Chinese companies are stepping up investment in Southeast Asia as part of the government’s One Belt, One Road initiative, which aims to create a huge economic zone along new land and sea Silk Roads between China and Europe.
Direct investment by Chinese companies in 48 countries along the new Silk Roads jumped 66% year on year to roughly $12 billion in the nine months ended in September.
Anhui Conch Cement will in April start opening four plants in Indonesia with annual capacity totaling more than 12 million tons. The company, China’s second-largest cement maker, plans to begin production at a Myanmar factory in February, as well as build two plants in Laos.
Cement demand is shrinking in China as the economy cools and infrastructure investment slows. Cement production here fell 5% year over year to about 1.7 billion tons for January-September period, official data shows.
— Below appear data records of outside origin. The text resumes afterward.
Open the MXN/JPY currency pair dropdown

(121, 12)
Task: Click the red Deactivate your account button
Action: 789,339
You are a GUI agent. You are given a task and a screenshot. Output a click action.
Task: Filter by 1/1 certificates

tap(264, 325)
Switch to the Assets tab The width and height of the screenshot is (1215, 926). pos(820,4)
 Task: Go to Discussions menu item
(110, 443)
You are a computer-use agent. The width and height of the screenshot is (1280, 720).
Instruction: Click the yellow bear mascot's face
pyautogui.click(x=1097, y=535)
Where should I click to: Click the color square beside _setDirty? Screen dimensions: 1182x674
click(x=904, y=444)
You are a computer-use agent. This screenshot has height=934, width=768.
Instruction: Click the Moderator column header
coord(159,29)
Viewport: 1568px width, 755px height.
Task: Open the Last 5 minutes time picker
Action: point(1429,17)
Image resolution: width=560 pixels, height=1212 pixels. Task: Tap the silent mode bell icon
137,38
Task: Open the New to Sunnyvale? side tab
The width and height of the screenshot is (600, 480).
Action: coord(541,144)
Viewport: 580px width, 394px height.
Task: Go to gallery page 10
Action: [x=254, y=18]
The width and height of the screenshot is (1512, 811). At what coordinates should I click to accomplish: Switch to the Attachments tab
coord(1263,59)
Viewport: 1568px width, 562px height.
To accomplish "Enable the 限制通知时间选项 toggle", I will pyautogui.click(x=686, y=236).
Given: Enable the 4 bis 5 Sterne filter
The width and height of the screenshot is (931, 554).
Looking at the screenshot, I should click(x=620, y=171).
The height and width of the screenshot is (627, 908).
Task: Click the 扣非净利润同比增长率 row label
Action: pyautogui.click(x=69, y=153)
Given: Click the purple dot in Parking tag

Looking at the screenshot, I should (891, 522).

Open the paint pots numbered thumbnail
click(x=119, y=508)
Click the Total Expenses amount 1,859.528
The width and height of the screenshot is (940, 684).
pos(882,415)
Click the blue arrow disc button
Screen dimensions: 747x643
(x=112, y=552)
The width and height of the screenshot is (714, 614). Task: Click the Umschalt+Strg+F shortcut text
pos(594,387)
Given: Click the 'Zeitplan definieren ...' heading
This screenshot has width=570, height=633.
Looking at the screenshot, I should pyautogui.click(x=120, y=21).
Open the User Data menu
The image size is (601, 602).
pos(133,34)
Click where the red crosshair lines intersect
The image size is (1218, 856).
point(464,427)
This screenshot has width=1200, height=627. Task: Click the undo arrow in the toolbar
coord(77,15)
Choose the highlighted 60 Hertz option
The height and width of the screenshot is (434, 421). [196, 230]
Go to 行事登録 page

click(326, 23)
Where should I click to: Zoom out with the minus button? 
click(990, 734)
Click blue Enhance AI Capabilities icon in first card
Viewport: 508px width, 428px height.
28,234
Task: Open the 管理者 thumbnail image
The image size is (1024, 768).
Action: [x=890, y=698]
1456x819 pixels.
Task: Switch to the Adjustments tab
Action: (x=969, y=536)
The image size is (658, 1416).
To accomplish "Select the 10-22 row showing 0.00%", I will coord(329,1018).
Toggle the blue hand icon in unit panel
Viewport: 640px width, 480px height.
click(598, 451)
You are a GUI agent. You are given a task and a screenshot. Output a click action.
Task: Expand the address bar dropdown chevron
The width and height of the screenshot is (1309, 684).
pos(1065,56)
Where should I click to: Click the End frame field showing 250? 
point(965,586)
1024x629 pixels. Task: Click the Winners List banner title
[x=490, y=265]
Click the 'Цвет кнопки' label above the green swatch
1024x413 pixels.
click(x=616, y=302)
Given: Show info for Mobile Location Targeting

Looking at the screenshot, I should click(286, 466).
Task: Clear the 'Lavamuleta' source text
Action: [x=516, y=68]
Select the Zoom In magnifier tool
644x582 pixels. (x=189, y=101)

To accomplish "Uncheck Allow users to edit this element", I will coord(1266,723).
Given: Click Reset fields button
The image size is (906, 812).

With the domestic market suffering from severe oversupply, Anhui Conch is ramping up its overseas business, including exports, Chief Accounting Officer Zhou Bo said.
Shandong Sun Paper Industry will spend $290 million to build paper production facilities in Laos to tap local demand. Magang (Group) Holding has said it plans to set up a steel mill in Kazakhstan with an annual capacity of 1 million tons.
Premier Li Keqiang and other officials have visited a number of countries along the new Silk Road routes to market infrastructure such as high-speed rail and nuclear power plants. The initiative aims to use emerging countries as an outlet for excess facilities and labor in such industries as cement and steel, as well as encourage Chinese companies to go global.
While Chinese money and technology are attractive to emerging countries on the receiving end, these nations are also wary of Beijing seeking greater influence in return for investment.